EXERCISE DESCRIPTION
All entries are to be given again verbatim.

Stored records
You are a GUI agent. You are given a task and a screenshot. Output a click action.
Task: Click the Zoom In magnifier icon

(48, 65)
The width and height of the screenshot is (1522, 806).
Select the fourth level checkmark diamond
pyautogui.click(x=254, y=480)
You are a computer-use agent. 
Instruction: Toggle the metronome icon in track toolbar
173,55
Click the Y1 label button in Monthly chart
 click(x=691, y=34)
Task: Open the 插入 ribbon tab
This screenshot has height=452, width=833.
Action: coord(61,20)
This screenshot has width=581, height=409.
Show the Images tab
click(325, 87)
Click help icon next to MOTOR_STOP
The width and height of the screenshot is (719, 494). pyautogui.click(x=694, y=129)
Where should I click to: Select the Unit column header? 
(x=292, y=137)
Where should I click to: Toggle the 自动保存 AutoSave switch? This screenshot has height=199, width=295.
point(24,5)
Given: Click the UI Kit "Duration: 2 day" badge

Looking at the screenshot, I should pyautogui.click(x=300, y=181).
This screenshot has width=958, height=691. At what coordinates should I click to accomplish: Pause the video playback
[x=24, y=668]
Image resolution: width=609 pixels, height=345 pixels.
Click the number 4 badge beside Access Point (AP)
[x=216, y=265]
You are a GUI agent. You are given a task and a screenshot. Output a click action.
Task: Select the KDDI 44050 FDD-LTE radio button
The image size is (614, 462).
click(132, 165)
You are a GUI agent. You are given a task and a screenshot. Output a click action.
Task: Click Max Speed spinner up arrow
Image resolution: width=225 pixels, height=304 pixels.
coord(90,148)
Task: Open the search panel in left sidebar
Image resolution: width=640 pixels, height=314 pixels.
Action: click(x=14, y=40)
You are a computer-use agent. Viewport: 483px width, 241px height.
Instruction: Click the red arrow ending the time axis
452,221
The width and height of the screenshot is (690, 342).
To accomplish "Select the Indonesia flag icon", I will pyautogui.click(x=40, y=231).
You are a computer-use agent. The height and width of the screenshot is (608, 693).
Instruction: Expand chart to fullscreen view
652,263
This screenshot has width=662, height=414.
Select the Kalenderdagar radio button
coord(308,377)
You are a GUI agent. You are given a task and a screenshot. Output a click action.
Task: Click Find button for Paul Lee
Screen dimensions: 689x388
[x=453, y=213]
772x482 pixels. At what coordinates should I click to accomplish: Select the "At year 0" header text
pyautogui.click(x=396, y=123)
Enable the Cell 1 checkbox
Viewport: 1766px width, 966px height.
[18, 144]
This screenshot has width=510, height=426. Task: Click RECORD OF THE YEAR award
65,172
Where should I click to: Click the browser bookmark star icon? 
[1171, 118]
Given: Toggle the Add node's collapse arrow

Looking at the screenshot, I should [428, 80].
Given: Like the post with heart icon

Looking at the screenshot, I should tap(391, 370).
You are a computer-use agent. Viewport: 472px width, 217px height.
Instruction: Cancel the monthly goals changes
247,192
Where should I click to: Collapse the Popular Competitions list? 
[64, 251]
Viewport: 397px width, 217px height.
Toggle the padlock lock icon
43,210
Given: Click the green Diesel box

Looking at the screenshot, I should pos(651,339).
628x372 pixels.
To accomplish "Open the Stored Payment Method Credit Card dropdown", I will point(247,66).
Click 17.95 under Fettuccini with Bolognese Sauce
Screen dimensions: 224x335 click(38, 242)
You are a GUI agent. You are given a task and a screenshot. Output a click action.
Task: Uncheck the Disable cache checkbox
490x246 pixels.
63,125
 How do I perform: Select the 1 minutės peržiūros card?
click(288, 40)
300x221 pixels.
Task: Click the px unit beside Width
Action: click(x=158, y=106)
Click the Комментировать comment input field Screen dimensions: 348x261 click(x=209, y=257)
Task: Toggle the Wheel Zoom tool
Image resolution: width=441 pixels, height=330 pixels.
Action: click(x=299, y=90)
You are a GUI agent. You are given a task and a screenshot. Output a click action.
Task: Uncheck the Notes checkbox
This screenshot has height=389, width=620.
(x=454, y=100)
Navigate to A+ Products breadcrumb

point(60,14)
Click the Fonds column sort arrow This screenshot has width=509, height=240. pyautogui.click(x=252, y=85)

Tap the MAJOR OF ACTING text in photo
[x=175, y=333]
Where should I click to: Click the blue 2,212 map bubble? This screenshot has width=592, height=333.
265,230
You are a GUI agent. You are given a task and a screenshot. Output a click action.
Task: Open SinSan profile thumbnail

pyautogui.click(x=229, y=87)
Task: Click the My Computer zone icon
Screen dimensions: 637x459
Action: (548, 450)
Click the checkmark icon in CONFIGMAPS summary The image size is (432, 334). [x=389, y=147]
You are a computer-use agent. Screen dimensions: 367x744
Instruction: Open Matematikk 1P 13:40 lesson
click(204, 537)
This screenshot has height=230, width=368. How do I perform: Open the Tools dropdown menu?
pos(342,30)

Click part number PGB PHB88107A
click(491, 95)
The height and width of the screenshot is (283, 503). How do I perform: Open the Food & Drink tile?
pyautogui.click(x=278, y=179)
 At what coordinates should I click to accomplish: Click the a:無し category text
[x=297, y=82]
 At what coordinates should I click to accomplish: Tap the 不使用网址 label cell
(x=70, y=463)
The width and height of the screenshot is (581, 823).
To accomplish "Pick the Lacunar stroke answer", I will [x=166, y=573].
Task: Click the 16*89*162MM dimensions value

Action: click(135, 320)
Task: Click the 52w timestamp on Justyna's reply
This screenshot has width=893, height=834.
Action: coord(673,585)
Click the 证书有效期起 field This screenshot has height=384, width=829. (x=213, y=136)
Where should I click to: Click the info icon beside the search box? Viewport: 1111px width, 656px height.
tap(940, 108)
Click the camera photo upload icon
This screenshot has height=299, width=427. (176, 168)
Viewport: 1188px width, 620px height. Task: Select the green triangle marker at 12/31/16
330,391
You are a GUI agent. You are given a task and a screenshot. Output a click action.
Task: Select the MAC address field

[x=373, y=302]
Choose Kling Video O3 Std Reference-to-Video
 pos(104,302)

RESPONSE TO THIS TASK
You are a GUI agent. You are given a task and a screenshot. Output a click action.
Task: Click the Zoom In magnifier icon

(48, 65)
The width and height of the screenshot is (1522, 806).
Select the fourth level checkmark diamond
pyautogui.click(x=254, y=480)
You are a computer-use agent. 
Instruction: Toggle the metronome icon in track toolbar
173,55
Click the Y1 label button in Monthly chart
 click(x=691, y=34)
Task: Open the 插入 ribbon tab
This screenshot has height=452, width=833.
Action: coord(61,20)
This screenshot has width=581, height=409.
Show the Images tab
click(325, 87)
Click help icon next to MOTOR_STOP
The width and height of the screenshot is (719, 494). pyautogui.click(x=694, y=129)
Where should I click to: Select the Unit column header? 
(x=292, y=137)
Where should I click to: Toggle the 自动保存 AutoSave switch? This screenshot has height=199, width=295.
point(24,5)
Given: Click the UI Kit "Duration: 2 day" badge

Looking at the screenshot, I should pyautogui.click(x=300, y=181).
This screenshot has width=958, height=691. At what coordinates should I click to accomplish: Pause the video playback
[x=24, y=668]
Image resolution: width=609 pixels, height=345 pixels.
Click the number 4 badge beside Access Point (AP)
[x=216, y=265]
You are a GUI agent. You are given a task and a screenshot. Output a click action.
Task: Select the KDDI 44050 FDD-LTE radio button
The image size is (614, 462).
click(132, 165)
You are a GUI agent. You are given a task and a screenshot. Output a click action.
Task: Click Max Speed spinner up arrow
Image resolution: width=225 pixels, height=304 pixels.
coord(90,148)
Task: Open the search panel in left sidebar
Image resolution: width=640 pixels, height=314 pixels.
Action: click(x=14, y=40)
You are a computer-use agent. Viewport: 483px width, 241px height.
Instruction: Click the red arrow ending the time axis
452,221
The width and height of the screenshot is (690, 342).
To accomplish "Select the Indonesia flag icon", I will pyautogui.click(x=40, y=231).
You are a computer-use agent. The height and width of the screenshot is (608, 693).
Instruction: Expand chart to fullscreen view
652,263
This screenshot has width=662, height=414.
Select the Kalenderdagar radio button
coord(308,377)
You are a GUI agent. You are given a task and a screenshot. Output a click action.
Task: Click Find button for Paul Lee
Screen dimensions: 689x388
[x=453, y=213]
772x482 pixels. At what coordinates should I click to accomplish: Select the "At year 0" header text
pyautogui.click(x=396, y=123)
Enable the Cell 1 checkbox
Viewport: 1766px width, 966px height.
[18, 144]
This screenshot has width=510, height=426. Task: Click RECORD OF THE YEAR award
65,172
Where should I click to: Click the browser bookmark star icon? 
[1171, 118]
Given: Toggle the Add node's collapse arrow

Looking at the screenshot, I should [428, 80].
Given: Like the post with heart icon

Looking at the screenshot, I should tap(391, 370).
You are a computer-use agent. Viewport: 472px width, 217px height.
Instruction: Cancel the monthly goals changes
247,192
Where should I click to: Collapse the Popular Competitions list? 
[64, 251]
Viewport: 397px width, 217px height.
Toggle the padlock lock icon
43,210
Given: Click the green Diesel box

Looking at the screenshot, I should pos(651,339).
628x372 pixels.
To accomplish "Open the Stored Payment Method Credit Card dropdown", I will point(247,66).
Click 17.95 under Fettuccini with Bolognese Sauce
Screen dimensions: 224x335 click(38, 242)
You are a GUI agent. You are given a task and a screenshot. Output a click action.
Task: Uncheck the Disable cache checkbox
490x246 pixels.
63,125
 How do I perform: Select the 1 minutės peržiūros card?
click(288, 40)
300x221 pixels.
Task: Click the px unit beside Width
Action: click(x=158, y=106)
Click the Комментировать comment input field Screen dimensions: 348x261 click(x=209, y=257)
Task: Toggle the Wheel Zoom tool
Image resolution: width=441 pixels, height=330 pixels.
Action: click(x=299, y=90)
You are a GUI agent. You are given a task and a screenshot. Output a click action.
Task: Uncheck the Notes checkbox
This screenshot has height=389, width=620.
(x=454, y=100)
Navigate to A+ Products breadcrumb

point(60,14)
Click the Fonds column sort arrow This screenshot has width=509, height=240. pyautogui.click(x=252, y=85)

Tap the MAJOR OF ACTING text in photo
[x=175, y=333]
Where should I click to: Click the blue 2,212 map bubble? This screenshot has width=592, height=333.
265,230
You are a GUI agent. You are given a task and a screenshot. Output a click action.
Task: Open SinSan profile thumbnail

pyautogui.click(x=229, y=87)
Task: Click the My Computer zone icon
Screen dimensions: 637x459
Action: (548, 450)
Click the checkmark icon in CONFIGMAPS summary The image size is (432, 334). [x=389, y=147]
You are a computer-use agent. Screen dimensions: 367x744
Instruction: Open Matematikk 1P 13:40 lesson
click(204, 537)
This screenshot has height=230, width=368. How do I perform: Open the Tools dropdown menu?
pos(342,30)

Click part number PGB PHB88107A
click(491, 95)
The height and width of the screenshot is (283, 503). How do I perform: Open the Food & Drink tile?
pyautogui.click(x=278, y=179)
 At what coordinates should I click to accomplish: Click the a:無し category text
[x=297, y=82]
 At what coordinates should I click to accomplish: Tap the 不使用网址 label cell
(x=70, y=463)
The width and height of the screenshot is (581, 823).
To accomplish "Pick the Lacunar stroke answer", I will [x=166, y=573].
Task: Click the 16*89*162MM dimensions value

Action: click(135, 320)
Task: Click the 52w timestamp on Justyna's reply
This screenshot has width=893, height=834.
Action: coord(673,585)
Click the 证书有效期起 field This screenshot has height=384, width=829. (x=213, y=136)
Where should I click to: Click the info icon beside the search box? Viewport: 1111px width, 656px height.
tap(940, 108)
Click the camera photo upload icon
This screenshot has height=299, width=427. (176, 168)
Viewport: 1188px width, 620px height. Task: Select the green triangle marker at 12/31/16
330,391
You are a GUI agent. You are given a task and a screenshot. Output a click action.
Task: Select the MAC address field

[x=373, y=302]
Choose Kling Video O3 Std Reference-to-Video
 pos(104,302)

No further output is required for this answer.